In conclusion, TRUS-guided prostate biopsy is a tolerable procedure by the patients which can be easily applied on an ambulatory basis. Thanks to the developments in the preparation of the patient before the biopsy, and biopsy techniques, rates of serious, and complex complications have decreased considerably, while rates of minor complications are still at higher levels. Since antibiotic prophylaxis has decreased infectious complications, antibiotherapy should be instituted for a short-term in patients without any risk factor. However high-risk patients should receive long-term antibiotic prophylaxis. When gradually increasing bacterial resistance to ciprofloxacin in our country taken into consideration, regional, and nationwide questionnaire surveys should be performed to determine ideal prophylactic antibiotherapy.
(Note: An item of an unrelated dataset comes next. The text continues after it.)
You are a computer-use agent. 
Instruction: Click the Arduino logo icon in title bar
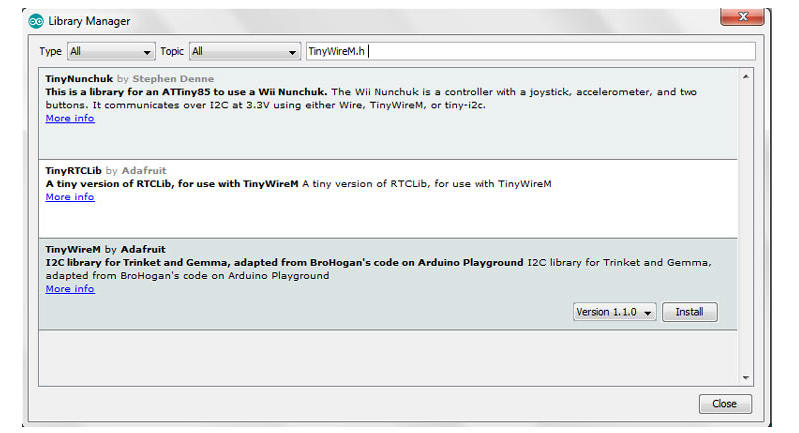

Measures to decrease complications seen during, and after biopsy include informing patients about the procedure in order to decrease their levels of anxiety, avoidance of hypoglycemia during the procedure, use of anesthetic techniques to prevent painful episodes, and alpha-blockers for the prophylaxis against voiding disorders.
Footnotes
Conflict of Interest: No conflict of interest was declared by the authors.